* _Data for the task_

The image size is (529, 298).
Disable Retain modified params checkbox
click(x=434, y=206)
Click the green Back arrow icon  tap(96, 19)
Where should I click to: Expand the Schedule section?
...
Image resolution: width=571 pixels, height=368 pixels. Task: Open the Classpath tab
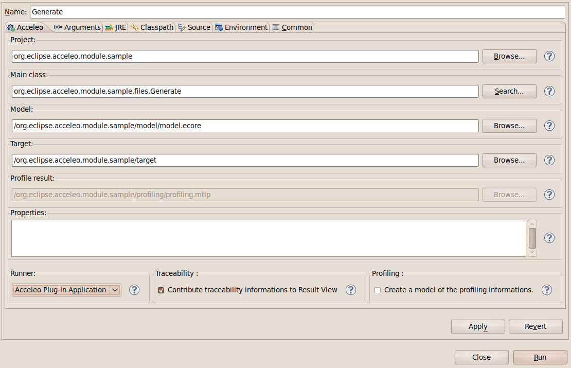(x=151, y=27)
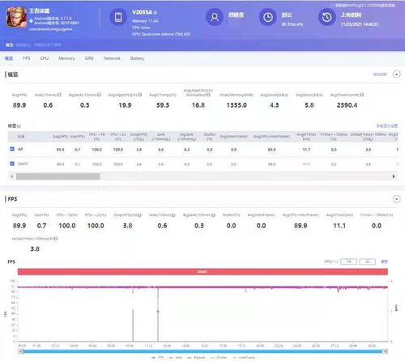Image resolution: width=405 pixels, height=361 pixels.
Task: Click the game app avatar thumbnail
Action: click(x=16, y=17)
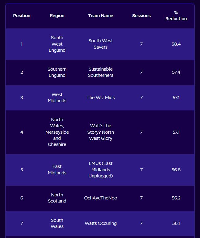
--
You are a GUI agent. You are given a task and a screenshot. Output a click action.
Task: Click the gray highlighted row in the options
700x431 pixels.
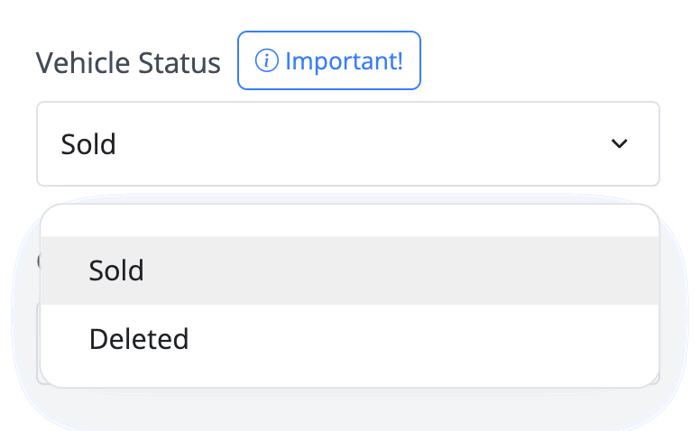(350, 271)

* _Problem_
Print exactly the lines above, between the one holding "Click the green" and the one holding "Where should I", inclusive, and nothing besides.

* _Written answer_
Click the green Back arrow icon  tap(96, 19)
Where should I click to: Expand the Schedule section?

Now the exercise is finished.